* **Requirement**: Every line in the data below that holds "menu" should be found and copied.

* **Dataset**:
=== Section Start ===
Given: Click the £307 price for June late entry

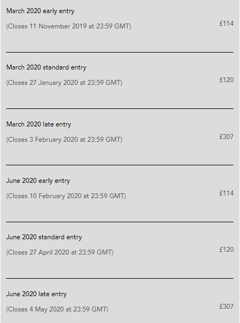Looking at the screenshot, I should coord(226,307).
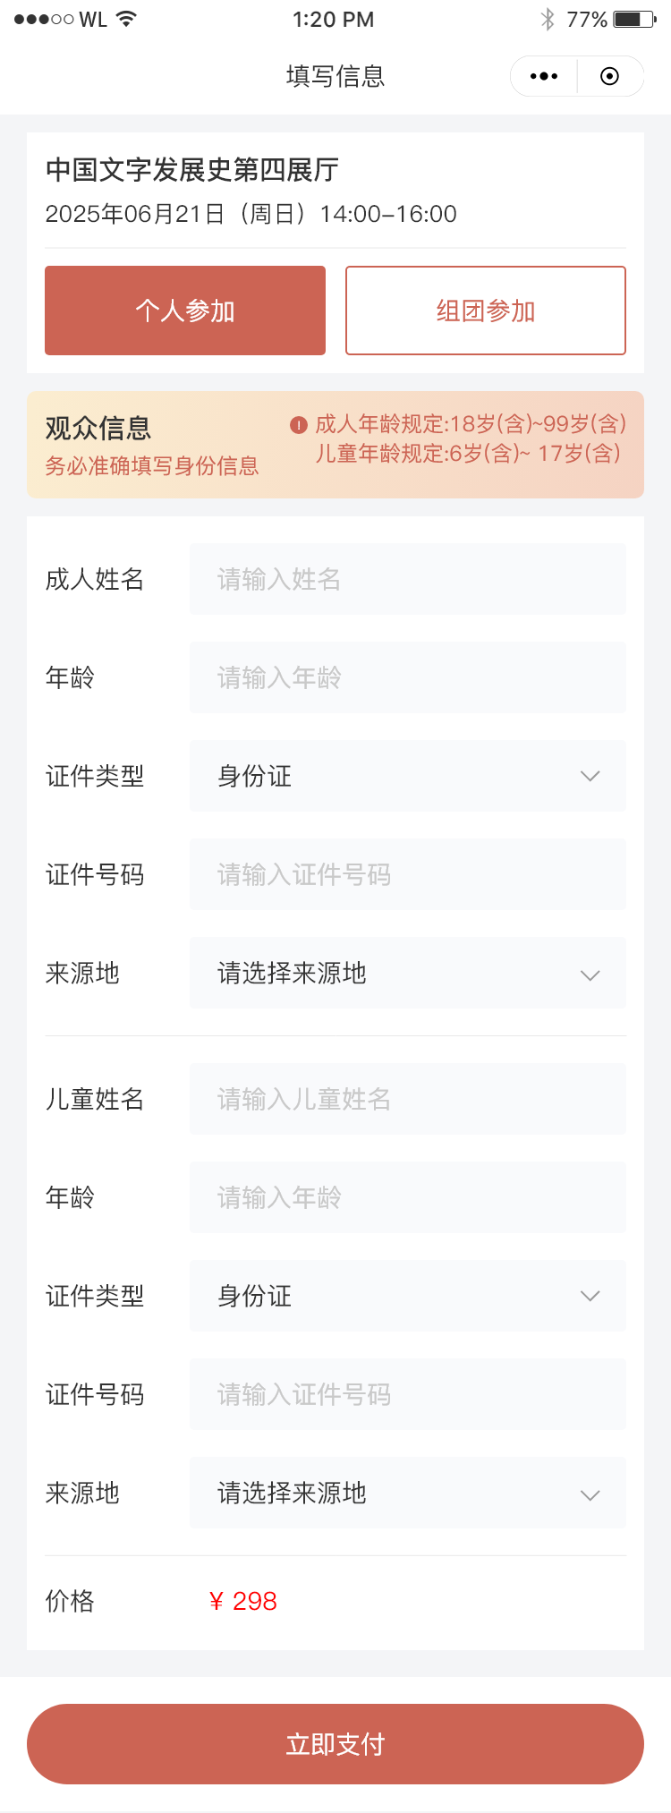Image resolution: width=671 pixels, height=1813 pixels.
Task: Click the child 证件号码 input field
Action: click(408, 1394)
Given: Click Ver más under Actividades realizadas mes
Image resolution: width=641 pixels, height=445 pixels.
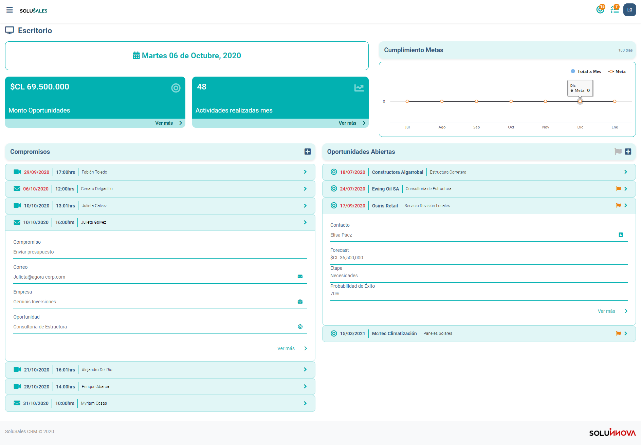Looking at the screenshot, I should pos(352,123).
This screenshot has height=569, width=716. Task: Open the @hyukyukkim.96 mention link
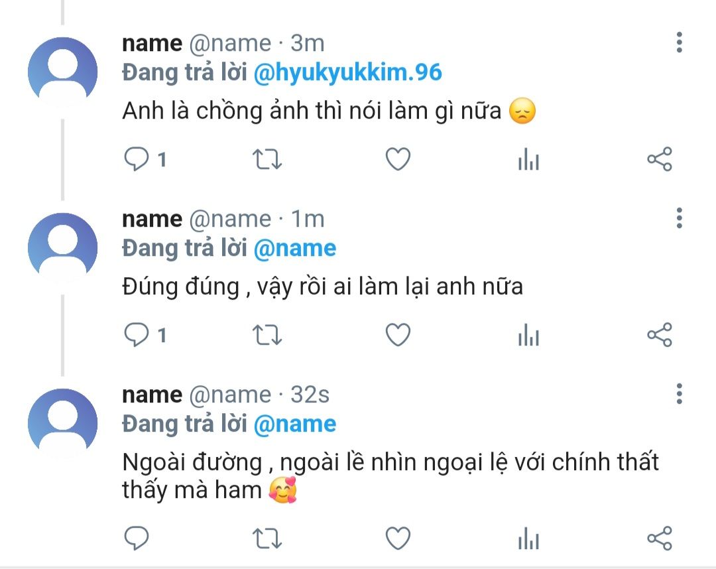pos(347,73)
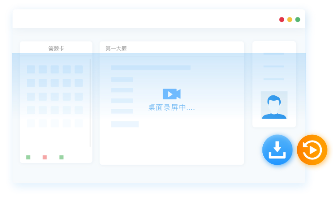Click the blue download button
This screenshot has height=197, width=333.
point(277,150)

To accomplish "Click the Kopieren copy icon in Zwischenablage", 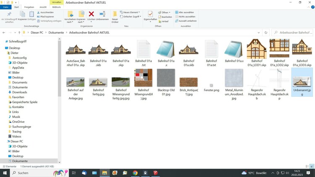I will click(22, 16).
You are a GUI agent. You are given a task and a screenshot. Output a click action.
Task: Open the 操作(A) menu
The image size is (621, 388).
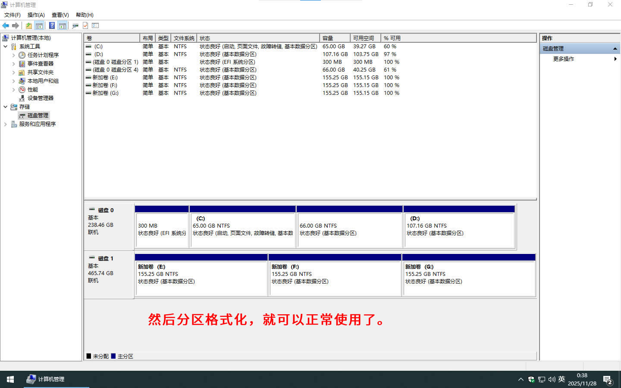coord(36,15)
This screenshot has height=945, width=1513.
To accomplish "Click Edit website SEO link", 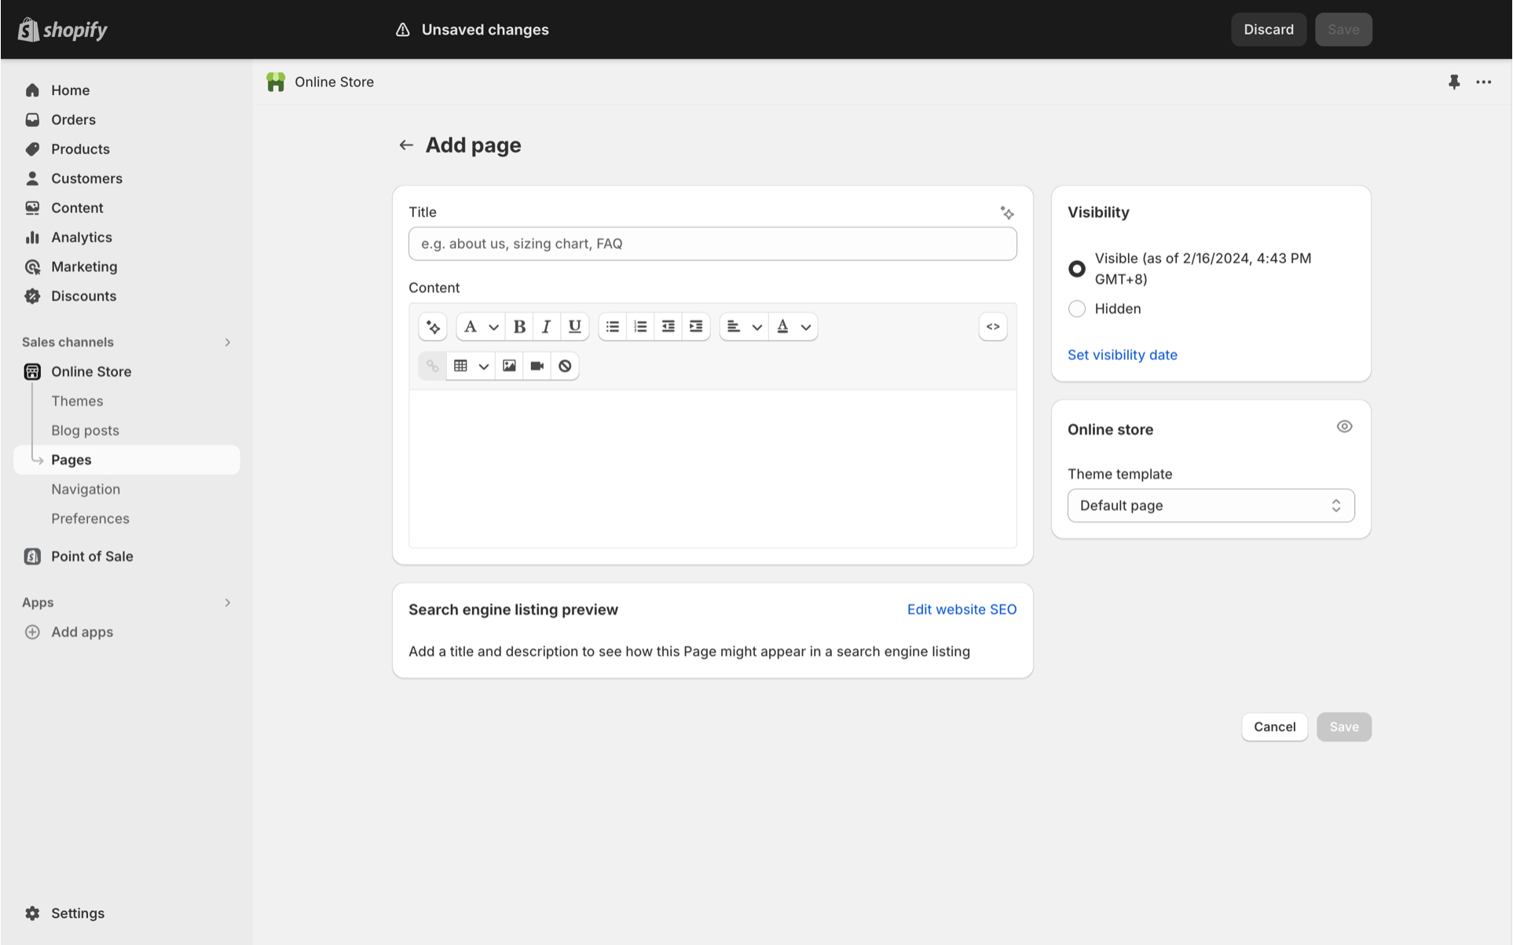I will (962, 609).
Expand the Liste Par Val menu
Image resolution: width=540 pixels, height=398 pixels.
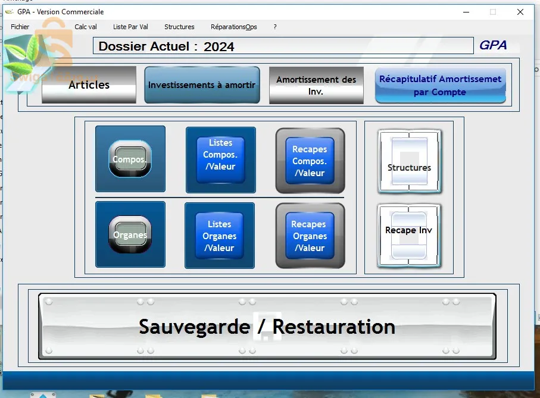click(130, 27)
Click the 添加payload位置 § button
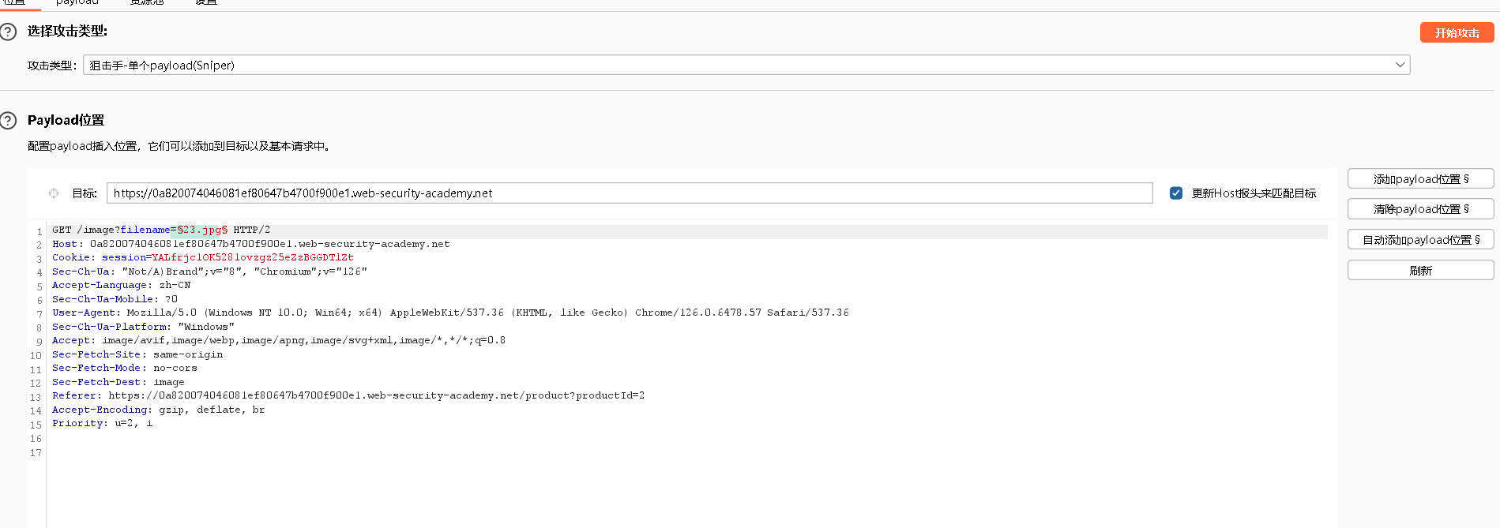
=== Section End ===
* **Written solution**:
Task: Open the 操作(A) menu
Expand the Liste Par Val menu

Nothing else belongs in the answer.